[[ SUPPLIED INFORMATION, beginning ]]

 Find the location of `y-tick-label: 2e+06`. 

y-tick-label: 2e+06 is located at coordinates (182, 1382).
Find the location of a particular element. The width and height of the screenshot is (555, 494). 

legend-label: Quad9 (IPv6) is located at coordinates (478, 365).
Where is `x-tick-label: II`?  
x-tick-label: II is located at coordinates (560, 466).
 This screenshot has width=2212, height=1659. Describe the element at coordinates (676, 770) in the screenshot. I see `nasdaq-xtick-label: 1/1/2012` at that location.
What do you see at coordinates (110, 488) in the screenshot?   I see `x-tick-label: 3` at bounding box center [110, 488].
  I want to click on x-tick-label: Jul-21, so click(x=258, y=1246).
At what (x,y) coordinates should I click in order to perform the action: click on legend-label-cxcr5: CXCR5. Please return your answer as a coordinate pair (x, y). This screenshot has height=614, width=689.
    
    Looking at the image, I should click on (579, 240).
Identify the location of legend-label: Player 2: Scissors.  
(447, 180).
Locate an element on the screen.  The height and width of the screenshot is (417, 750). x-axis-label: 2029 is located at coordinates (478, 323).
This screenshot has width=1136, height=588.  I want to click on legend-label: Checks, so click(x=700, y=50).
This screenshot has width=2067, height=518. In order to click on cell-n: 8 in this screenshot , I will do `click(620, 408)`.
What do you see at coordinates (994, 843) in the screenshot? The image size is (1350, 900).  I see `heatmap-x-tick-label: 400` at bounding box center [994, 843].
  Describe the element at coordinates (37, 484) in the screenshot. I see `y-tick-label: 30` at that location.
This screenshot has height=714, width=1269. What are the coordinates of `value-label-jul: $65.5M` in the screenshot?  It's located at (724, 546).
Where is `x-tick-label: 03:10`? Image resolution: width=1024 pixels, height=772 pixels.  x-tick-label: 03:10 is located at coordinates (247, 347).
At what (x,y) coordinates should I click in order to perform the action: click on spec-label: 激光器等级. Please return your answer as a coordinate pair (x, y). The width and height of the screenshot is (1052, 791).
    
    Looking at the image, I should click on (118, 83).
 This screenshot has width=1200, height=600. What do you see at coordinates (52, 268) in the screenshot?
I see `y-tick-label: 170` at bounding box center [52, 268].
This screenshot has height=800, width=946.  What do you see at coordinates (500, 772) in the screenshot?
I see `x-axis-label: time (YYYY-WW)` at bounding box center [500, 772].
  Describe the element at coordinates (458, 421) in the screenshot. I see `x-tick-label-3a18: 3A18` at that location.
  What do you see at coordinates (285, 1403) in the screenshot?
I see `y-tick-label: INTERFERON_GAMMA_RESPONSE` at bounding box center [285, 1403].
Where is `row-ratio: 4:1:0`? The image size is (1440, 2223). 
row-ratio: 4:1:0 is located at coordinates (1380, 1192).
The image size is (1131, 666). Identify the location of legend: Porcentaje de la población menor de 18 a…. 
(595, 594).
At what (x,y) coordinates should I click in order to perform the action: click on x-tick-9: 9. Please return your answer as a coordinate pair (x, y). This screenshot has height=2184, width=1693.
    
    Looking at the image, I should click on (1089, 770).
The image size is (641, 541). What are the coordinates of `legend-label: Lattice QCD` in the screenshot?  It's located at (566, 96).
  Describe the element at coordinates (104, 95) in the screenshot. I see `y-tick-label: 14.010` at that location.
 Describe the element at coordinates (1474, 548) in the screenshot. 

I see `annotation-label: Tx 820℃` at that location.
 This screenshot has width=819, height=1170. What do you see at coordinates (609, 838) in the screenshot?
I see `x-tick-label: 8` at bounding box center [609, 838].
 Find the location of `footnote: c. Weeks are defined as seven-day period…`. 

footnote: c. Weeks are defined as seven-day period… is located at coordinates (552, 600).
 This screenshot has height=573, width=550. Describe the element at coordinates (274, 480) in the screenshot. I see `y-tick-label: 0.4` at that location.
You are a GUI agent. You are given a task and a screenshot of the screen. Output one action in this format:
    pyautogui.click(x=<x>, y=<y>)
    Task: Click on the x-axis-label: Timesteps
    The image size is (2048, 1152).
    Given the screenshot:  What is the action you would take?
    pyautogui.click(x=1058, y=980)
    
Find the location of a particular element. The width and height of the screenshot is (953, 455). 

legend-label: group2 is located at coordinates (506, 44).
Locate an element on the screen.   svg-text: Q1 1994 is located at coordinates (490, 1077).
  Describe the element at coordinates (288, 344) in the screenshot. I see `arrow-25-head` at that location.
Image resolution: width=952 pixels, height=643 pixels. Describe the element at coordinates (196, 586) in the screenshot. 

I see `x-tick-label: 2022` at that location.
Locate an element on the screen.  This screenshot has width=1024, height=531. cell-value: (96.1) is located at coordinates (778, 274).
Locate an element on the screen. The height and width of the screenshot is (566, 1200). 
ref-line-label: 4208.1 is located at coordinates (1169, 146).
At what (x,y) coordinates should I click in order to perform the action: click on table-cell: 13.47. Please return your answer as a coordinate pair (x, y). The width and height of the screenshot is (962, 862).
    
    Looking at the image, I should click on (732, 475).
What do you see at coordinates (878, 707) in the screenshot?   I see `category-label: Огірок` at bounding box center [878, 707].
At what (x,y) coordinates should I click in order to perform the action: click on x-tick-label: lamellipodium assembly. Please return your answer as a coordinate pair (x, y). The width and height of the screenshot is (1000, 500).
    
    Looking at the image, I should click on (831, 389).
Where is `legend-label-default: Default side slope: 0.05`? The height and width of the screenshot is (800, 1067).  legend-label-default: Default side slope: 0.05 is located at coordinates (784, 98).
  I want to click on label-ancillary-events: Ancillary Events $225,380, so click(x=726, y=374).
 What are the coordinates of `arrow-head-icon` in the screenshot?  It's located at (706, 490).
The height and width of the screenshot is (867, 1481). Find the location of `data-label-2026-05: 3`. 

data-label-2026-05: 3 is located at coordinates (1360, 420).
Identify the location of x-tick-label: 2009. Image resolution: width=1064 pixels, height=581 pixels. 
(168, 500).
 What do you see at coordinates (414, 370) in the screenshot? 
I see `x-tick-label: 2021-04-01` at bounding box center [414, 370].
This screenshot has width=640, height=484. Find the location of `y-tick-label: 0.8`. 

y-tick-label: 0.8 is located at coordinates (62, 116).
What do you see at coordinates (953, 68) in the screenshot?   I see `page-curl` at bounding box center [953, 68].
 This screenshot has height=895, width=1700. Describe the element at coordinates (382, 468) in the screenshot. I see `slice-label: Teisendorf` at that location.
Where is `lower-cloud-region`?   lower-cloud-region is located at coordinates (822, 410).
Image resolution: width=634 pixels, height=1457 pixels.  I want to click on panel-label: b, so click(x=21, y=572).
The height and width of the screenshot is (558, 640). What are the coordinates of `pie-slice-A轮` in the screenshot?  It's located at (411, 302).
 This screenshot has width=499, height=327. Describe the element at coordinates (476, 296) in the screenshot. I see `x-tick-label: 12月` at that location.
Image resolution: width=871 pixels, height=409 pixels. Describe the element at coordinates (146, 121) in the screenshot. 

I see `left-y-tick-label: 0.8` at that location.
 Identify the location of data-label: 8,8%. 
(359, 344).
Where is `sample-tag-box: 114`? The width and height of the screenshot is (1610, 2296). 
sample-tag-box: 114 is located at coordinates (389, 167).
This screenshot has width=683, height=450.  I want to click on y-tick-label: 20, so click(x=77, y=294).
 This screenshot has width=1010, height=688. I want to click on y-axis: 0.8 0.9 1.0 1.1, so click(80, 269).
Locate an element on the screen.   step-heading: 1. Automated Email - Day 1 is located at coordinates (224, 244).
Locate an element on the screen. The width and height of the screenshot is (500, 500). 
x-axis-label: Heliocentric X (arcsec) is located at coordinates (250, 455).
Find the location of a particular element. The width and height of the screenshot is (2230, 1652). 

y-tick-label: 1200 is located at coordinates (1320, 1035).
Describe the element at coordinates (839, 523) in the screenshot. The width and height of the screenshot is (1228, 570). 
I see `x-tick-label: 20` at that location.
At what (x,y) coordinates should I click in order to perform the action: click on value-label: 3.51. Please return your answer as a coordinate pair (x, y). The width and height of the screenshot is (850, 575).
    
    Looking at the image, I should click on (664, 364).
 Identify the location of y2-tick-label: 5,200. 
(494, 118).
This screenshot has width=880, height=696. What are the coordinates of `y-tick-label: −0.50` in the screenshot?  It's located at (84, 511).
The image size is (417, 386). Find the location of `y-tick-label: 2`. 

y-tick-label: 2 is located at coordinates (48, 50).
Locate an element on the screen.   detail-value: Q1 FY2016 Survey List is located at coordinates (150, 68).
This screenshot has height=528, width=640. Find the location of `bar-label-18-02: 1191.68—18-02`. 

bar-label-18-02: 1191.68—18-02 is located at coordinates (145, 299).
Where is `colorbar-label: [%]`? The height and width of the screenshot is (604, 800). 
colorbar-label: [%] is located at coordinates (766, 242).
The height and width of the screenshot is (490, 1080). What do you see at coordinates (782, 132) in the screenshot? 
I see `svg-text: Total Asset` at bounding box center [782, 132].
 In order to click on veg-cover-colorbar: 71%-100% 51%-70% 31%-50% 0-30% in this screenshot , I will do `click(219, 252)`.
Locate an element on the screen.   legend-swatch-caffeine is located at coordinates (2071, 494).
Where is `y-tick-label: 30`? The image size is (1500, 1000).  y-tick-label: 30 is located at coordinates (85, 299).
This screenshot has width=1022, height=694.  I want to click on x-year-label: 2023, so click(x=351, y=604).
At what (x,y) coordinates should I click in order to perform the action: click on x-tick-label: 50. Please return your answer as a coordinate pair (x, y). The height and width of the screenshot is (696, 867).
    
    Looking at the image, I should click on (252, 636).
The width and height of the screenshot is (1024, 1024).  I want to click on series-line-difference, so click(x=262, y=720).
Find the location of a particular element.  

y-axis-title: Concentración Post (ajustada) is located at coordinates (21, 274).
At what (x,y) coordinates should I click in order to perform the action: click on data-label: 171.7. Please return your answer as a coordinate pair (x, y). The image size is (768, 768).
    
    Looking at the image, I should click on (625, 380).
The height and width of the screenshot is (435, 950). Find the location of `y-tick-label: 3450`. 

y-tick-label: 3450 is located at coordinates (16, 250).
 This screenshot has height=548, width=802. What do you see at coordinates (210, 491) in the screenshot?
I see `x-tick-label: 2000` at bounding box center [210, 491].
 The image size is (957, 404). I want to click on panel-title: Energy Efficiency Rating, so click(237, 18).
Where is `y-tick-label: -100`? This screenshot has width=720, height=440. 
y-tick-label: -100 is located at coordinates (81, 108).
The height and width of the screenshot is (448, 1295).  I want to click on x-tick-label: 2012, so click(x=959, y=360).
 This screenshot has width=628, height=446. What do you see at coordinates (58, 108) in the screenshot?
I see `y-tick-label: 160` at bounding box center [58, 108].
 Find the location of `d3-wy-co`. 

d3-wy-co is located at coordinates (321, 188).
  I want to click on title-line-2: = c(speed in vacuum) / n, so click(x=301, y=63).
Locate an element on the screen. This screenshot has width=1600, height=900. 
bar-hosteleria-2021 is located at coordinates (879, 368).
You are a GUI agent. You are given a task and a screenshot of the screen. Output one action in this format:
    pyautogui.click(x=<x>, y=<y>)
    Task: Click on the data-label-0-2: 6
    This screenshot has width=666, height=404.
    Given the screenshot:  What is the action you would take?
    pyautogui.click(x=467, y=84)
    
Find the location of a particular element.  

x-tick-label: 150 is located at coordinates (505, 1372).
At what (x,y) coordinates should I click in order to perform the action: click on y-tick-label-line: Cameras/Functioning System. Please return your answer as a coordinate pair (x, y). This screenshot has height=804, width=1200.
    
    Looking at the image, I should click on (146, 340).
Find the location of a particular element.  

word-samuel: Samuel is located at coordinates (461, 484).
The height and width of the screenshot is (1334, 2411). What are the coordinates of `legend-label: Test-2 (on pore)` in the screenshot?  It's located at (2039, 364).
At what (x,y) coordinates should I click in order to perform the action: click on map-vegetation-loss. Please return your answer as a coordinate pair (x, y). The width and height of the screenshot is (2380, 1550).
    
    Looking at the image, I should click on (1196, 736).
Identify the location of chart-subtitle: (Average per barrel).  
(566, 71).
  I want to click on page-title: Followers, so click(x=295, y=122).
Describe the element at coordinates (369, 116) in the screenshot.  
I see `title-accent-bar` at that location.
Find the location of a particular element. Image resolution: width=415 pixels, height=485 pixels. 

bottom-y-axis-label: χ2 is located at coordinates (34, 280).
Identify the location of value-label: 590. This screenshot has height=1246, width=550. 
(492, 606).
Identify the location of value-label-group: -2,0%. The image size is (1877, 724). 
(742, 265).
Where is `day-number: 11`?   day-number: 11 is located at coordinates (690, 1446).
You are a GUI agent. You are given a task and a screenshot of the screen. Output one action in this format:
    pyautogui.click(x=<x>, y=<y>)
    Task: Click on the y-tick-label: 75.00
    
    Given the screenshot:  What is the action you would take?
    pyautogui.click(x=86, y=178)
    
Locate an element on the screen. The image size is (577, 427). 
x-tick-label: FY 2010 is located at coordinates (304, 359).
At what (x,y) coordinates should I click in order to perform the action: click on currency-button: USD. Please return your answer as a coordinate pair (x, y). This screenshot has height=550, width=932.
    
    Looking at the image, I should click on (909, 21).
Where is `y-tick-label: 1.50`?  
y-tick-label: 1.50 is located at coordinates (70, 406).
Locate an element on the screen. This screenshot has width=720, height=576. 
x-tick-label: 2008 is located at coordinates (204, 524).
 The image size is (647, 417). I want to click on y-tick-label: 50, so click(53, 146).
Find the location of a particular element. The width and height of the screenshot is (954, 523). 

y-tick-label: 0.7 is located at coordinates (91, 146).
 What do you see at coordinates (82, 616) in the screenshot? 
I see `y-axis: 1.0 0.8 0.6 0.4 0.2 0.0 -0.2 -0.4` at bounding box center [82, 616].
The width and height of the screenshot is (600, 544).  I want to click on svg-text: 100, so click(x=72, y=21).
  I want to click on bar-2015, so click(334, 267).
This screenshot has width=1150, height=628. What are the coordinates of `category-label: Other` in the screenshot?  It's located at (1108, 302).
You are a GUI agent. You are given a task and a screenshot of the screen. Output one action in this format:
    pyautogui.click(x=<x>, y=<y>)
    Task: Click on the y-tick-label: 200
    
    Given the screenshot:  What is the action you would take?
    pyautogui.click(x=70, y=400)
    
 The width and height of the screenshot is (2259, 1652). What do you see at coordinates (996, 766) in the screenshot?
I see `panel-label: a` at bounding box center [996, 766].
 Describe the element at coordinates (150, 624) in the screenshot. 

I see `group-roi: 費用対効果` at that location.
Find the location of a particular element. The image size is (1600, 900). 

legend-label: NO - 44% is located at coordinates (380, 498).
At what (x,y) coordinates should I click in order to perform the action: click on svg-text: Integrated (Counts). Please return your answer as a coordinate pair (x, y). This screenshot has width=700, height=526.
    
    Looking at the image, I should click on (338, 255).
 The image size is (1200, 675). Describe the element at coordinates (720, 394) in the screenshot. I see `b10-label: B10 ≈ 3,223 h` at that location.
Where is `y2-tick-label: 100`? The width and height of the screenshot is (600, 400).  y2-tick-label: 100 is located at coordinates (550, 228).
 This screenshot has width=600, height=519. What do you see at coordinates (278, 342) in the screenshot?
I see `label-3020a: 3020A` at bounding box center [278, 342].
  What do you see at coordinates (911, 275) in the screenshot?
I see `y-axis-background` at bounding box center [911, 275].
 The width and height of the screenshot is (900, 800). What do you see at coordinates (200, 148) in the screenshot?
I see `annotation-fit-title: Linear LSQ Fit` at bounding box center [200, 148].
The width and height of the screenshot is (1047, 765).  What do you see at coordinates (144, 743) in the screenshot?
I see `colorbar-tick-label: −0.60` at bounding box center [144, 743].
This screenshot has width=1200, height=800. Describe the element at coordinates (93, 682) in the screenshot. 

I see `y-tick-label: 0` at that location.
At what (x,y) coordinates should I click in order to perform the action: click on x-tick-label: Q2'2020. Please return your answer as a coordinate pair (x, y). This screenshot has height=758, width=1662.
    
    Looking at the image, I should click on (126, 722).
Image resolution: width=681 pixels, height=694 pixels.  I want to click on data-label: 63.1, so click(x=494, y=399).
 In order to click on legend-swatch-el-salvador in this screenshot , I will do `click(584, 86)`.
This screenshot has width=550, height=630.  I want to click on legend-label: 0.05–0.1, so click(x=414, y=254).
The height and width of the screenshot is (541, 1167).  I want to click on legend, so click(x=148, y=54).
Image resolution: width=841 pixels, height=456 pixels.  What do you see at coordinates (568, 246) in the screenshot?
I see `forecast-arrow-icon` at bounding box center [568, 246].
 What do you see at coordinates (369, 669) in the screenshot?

[[ SUPPLIED INFORMATION, end ]]

# INSTRUCTIONS TO FOLLOW:
Please quote the records above word for word, from the line with "has height=2184, width=1693." up to and including the line with "ref-line-label: 4208.1 is".

# ANSWER BELOW:
At what (x,y) coordinates should I click in order to perform the action: click on x-tick-9: 9. Please return your answer as a coordinate pair (x, y). This screenshot has height=2184, width=1693.
    
    Looking at the image, I should click on (1089, 770).
The image size is (641, 541). What are the coordinates of `legend-label: Lattice QCD` in the screenshot?  It's located at (566, 96).
  Describe the element at coordinates (104, 95) in the screenshot. I see `y-tick-label: 14.010` at that location.
 Describe the element at coordinates (1474, 548) in the screenshot. 

I see `annotation-label: Tx 820℃` at that location.
 This screenshot has width=819, height=1170. What do you see at coordinates (609, 838) in the screenshot?
I see `x-tick-label: 8` at bounding box center [609, 838].
 Find the location of `footnote: c. Weeks are defined as seven-day period…`. 

footnote: c. Weeks are defined as seven-day period… is located at coordinates (552, 600).
 This screenshot has height=573, width=550. Describe the element at coordinates (274, 480) in the screenshot. I see `y-tick-label: 0.4` at that location.
You are a GUI agent. You are given a task and a screenshot of the screen. Output one action in this format:
    pyautogui.click(x=<x>, y=<y>)
    Task: Click on the x-axis-label: Timesteps
    The image size is (2048, 1152).
    Given the screenshot:  What is the action you would take?
    pyautogui.click(x=1058, y=980)
    
Find the location of a particular element. The width and height of the screenshot is (953, 455). 

legend-label: group2 is located at coordinates (506, 44).
Locate an element on the screen.   svg-text: Q1 1994 is located at coordinates (490, 1077).
  Describe the element at coordinates (288, 344) in the screenshot. I see `arrow-25-head` at that location.
Image resolution: width=952 pixels, height=643 pixels. Describe the element at coordinates (196, 586) in the screenshot. 

I see `x-tick-label: 2022` at that location.
Locate an element on the screen.  This screenshot has width=1024, height=531. cell-value: (96.1) is located at coordinates (778, 274).
Locate an element on the screen. The height and width of the screenshot is (566, 1200). 
ref-line-label: 4208.1 is located at coordinates (1169, 146).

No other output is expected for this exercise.